By Petro Marais, News24, 10/30/2017
It is 1 o clock in the morning, you are fast asleep. Farmer Joubert Conradie wakes up to a noise inside the house. The outcome is fatal. He is shot by intruders in his own home. This happened in Stellenbosch, a wine region frequented by tourists all across the world. Another farm murder. Between 1 April 2016 and 31 March 2017 there were 74 farm murders alone. Shockingly the rate for farm murders is 156 per 100,000. These are people, deserving of life.
I heard my cousin say to his wife “next Monday we have to remember to wear black.” He referred to the farm murders that I hear about every single day for the past 7 weeks I have been in South Africa.
I’m wearing black
As the two dogs come in early to crawl up next to me I pick up my phone. Scrolling through my newsfeed that is a ritual to most. I notice how South Africa is standing together today. Where my newsfeed is normally cluttered with travel related articles it is filled with selfies and group photos of strangers wearing black. My whatsapp is also being filled with photos of relatives wearing black today. Together the country is protesting. The latest murder of Joubert Conradie may have been the inspiration. However it is not only about farm murders.
It is to protest the crime being committed in a beautiful country I once called home.
I am not oblivious but I travel the world. I see all the atrocities, the turmoil this world is turning into. But what is happening in South Africa should be addressed globally. Why is a nation wearing black today? A symbol of mourning.
What could there possibly to mourn about. This beautiful country with landscapes to die for. The rainbow nation. One that the world see as reunited. If you listen to Steve Hofmeyer’s (activist singer, actor and songwriter) statement on Facebook you may get a different picture. This is not a nation that is reunited. It had great potential to do so.
Alarmingly last night I watched a video about Mandela singing about killing white people. Over the years I have heard controversial statements. He has become a symbol of peace. Only last year within parliament politicians broke out in a song singing about killing the “white population”. You can’t help but ask yourself is this right? Why is one form of discrimination still tolerated in the 21st century?

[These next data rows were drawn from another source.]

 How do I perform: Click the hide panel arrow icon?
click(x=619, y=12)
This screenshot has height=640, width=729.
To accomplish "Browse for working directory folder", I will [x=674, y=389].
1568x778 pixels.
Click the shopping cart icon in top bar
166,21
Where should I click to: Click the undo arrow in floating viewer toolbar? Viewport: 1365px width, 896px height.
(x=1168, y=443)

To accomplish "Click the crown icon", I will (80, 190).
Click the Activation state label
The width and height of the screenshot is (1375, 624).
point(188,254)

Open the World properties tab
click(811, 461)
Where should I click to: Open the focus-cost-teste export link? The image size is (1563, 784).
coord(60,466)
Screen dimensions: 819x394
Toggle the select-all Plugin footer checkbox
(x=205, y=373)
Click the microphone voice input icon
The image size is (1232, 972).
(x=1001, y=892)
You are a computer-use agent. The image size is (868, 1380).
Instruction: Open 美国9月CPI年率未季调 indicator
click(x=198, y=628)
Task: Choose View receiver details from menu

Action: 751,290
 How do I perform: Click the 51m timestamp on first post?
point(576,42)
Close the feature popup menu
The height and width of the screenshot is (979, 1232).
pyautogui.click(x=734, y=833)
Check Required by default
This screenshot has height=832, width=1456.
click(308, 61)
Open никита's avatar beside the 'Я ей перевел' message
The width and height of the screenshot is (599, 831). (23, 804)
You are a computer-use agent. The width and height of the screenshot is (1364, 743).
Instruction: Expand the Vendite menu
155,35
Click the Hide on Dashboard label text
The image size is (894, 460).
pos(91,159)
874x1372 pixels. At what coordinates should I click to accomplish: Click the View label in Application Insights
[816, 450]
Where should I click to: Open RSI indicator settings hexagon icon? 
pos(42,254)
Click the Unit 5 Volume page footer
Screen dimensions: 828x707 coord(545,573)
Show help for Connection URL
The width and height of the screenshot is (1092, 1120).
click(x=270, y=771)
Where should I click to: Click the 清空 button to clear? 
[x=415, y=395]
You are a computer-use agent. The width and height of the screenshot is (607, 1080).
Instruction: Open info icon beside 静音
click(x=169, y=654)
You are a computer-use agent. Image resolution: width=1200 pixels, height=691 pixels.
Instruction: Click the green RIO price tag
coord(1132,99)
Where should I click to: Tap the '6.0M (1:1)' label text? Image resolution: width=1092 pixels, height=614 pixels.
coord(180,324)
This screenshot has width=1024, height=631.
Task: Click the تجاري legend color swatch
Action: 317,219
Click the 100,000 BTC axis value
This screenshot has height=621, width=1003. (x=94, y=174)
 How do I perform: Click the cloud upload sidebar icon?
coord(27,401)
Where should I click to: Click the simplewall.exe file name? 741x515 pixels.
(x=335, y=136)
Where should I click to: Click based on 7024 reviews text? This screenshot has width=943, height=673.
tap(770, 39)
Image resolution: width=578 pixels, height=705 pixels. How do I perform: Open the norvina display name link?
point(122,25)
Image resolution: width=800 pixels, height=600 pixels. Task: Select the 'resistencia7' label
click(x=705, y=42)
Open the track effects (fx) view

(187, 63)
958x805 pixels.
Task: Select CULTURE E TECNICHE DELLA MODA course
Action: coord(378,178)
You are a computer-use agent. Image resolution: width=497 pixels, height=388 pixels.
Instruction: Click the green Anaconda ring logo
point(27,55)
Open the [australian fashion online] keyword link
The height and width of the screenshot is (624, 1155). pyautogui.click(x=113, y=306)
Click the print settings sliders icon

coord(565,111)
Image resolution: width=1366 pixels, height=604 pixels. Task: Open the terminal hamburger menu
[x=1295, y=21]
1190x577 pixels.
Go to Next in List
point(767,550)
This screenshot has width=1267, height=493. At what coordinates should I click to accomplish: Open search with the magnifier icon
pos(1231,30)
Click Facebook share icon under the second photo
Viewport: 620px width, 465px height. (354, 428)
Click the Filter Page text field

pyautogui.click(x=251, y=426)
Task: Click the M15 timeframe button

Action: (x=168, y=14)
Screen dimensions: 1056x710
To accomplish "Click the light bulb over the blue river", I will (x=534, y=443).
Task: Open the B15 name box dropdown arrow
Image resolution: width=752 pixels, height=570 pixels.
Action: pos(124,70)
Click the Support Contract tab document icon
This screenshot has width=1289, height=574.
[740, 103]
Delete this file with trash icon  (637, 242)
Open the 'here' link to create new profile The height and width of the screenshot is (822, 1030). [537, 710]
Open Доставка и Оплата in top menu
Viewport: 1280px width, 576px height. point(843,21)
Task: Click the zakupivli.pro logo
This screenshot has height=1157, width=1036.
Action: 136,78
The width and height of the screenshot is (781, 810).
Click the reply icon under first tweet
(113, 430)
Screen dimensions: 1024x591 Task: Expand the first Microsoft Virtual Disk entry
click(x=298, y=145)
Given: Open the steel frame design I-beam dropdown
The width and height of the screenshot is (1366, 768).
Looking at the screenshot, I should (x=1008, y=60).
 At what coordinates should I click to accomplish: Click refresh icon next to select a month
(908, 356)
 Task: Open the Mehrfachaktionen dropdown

Murder, rape and armed robbery is wallpaper. You almost become oblivious. My new adopted home country also has crime. But it is not even comparable. If just one of the murders were to happen in Australia it would be covered in the media even past the date the offender has been sentenced and locked up.
Why is this happening?
Most the world have heard about Zimbabwe. A nation rich in minerals but in financial turmoil. A quarter of the nation (more than 3 million people) is currently starving due to drought. However over the past two decades there have been land repossession programme. I have a cousin who resided there and overnight their farm was attacked and burned down by their own workers. Even Zimbabwe’s President Robert Mugabe has admitted to failures in the land reform programme.
“I think the farms we gave to people are too large. They can’t manage them”. – President of Zimbabwe: Robert Mugabe
Due to the majority of the land being owned by the white population in South Africa there is also a land reformation programme in place. To an outsider this may sound fantastic. There is a big BUT though. The current population of South Africa is nearly 57 million. That is a huge amount of mouths to feed. South Africa currently produces enough food to feed it’s population. However what happens if farmers no longer exist. If the land is redistributed to people unskilled and untrained in producing large quantities of food.
When you see a photo of a child in Africa the stigma associated with it is starvation. It is what charities always sell to get you to donate money towards their cause. Very soon with a growing population more than 57 million people may be added to this list of starvation in Africa.
Australia, Canada and the United States are all countries that were colonised. Despite this history the rate of hate crime and political issues are nowhere near comparable to South Africa. Instead in Australia they argue about inherited citizenship. The irony about it is 99% of parliament consists of foreigners by inheritance. If we say nothing, if the murders continue, if the land is redistributed to people untrained and unskilled South Africa may very soon face a starvation crisis.